In his autobiography – The Third Man – Peter Mandelson, who was New Labour’s guru and spin doctor, explains that after its first electoral defeat Labour had changed its leader but not its political stance. 

Mandelson realised that in spite of many voters having a ‘visceral dislike’ for Thatcher they nevertheless felt she was acting strong and that there was no alternative. One of the big problems was the shortsighted impulse that led many in Labour to adopt the default position that they must be against whatever the Conservatives were for.

‘The problem’, as Mandelson puts it, ‘was that a modern relevant Labour Party could not operate on atavistic instinct. We could not make a policy on the simple basis that everything that the Tory government – a comfortably re-elected Tory government – did was wrong. That risked not just failing to take on board policies that might be right, but could leave us opposing policies of far greater benefit to our own voters than anything we were offering.’ 

After Thatcher’s second victory, Mandelson embarked on an investigation – through a public opinion agency – of the state of mind of Britain’s voters: what they valued in their lives and in government, why they supported one party or another and what had convinced them, or might convince them, to switch sides. Even though, over two decades, Labour’s share of the vote had fallen by 20 per cent, more than a quarter of Labour’s shrinking base said they kept voting Labour only out of residual loyalty. In Britain, the Labour Party was ‘becoming less and less popular, less and less relevant’, while there was a whispering campaign against its leader, Neil Kinnock. This was the situation that eventually saw the birth of Tony Blair’s ‘New Labour’. The rest is history.

There are many lessons to be drawn from those events. It is obvious that Joseph Muscat emulated them when he took over the leadership of the MLP – now the Labour Party – in 2008, while the PN stuck doggedly to its old line, continually refusing to listen to the warning signs and ignoring the messages that the electorate was sending. 

The PN ignored the fact that it was its incredible lack of empathy with the electorate’s wishes and aspirations that had brought its historically huge downfall in 2013. Unfortunately, within the PN the argument was won by those who still believed that the 2013 election result was simply the result of the electorate being duped by Muscat’s promises and that all the PN needed to do was to sit back, vehemently oppose whatever the Muscat administration did and then just wait for the chickens to come home to roost…

This attitude has led to the PN becoming more irrelevant with an ever weakening base. Simon Busuttil’s promise of a silent revolution leading to the reinvention of the PN and to its finding its relevant place in Maltese society was never delivered. Instead the PN lost itself in an aggressive stance on the subject of corruption. It was simply an overkill that ignored what was happening on the ground, where thousands of traditional PN voters had realised that their life had improved on Muscat’s watch. In the end the new haemorrhage of votes from the PN made up for the votes that the PN managed to recover, with the gap between the two parties slightly widening rather than narrowing. 

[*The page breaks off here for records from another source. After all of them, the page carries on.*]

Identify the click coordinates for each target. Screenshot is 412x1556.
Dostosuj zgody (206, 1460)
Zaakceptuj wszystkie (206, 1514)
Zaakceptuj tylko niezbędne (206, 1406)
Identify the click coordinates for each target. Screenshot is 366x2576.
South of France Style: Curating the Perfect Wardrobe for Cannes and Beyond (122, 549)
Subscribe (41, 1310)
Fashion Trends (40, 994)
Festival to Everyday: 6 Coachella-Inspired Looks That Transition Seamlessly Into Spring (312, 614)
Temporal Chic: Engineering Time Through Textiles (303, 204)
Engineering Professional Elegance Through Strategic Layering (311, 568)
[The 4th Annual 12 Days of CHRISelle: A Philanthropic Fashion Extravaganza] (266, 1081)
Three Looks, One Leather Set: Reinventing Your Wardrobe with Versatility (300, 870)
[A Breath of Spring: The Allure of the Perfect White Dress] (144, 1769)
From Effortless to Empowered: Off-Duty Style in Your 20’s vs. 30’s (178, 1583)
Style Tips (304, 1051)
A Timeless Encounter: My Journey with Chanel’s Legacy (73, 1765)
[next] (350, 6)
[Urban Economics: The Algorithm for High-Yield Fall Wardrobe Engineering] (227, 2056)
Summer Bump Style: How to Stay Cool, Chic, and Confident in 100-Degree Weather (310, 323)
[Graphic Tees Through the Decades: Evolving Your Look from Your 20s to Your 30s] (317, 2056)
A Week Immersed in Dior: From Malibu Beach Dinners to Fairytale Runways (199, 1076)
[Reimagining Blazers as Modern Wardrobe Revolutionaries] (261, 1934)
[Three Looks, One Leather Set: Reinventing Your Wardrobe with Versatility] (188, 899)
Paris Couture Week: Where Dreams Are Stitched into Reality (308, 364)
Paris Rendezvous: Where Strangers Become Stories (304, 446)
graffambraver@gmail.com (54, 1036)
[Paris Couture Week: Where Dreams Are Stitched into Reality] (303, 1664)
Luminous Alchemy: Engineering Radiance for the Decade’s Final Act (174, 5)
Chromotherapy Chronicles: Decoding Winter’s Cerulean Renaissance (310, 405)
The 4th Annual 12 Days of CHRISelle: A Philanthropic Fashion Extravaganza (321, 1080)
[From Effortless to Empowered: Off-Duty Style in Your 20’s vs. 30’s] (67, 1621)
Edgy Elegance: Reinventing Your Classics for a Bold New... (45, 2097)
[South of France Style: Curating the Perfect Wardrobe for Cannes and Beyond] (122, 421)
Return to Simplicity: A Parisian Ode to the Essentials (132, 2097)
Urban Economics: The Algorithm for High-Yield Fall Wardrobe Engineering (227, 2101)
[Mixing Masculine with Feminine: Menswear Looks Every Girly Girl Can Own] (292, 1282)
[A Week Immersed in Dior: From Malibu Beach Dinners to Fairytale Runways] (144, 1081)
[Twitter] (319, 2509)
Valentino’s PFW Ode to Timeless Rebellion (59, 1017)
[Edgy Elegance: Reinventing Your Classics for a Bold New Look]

The argument that people opted for corruption rather than for honesty is, at best, misleading. It assumes that the PN is morally and intellectually superior to the PL that enjoys the trust of the majority of the electorate – an incredible state of denial that does not recognise the fact that Joseph Muscat is a strong leader whom one cannot defeat just by touting the honesty and integrity of his opponent. It also assumes that Labour ministers are all inferior to the pre-2013 PN ministers – another inane assumption that reinforces the perception of arrogance that many voters see in the PN’s way of doing things.

In the end, Simon Busuttil did not manage to impose himself over those that kept holding him back and who are still in a state of denial. 

Simon Busuttil has accepted his responsibility for the PN’s debacle in the most gentlemanly of manners. But the conservative forces that had soldiered on in the face of the glaring truth that they chose to ignore, are now vainly clamouring for him to remain leader.

Will Busuttil’s successor manage to reinvent the PN and save it from being irrelevant?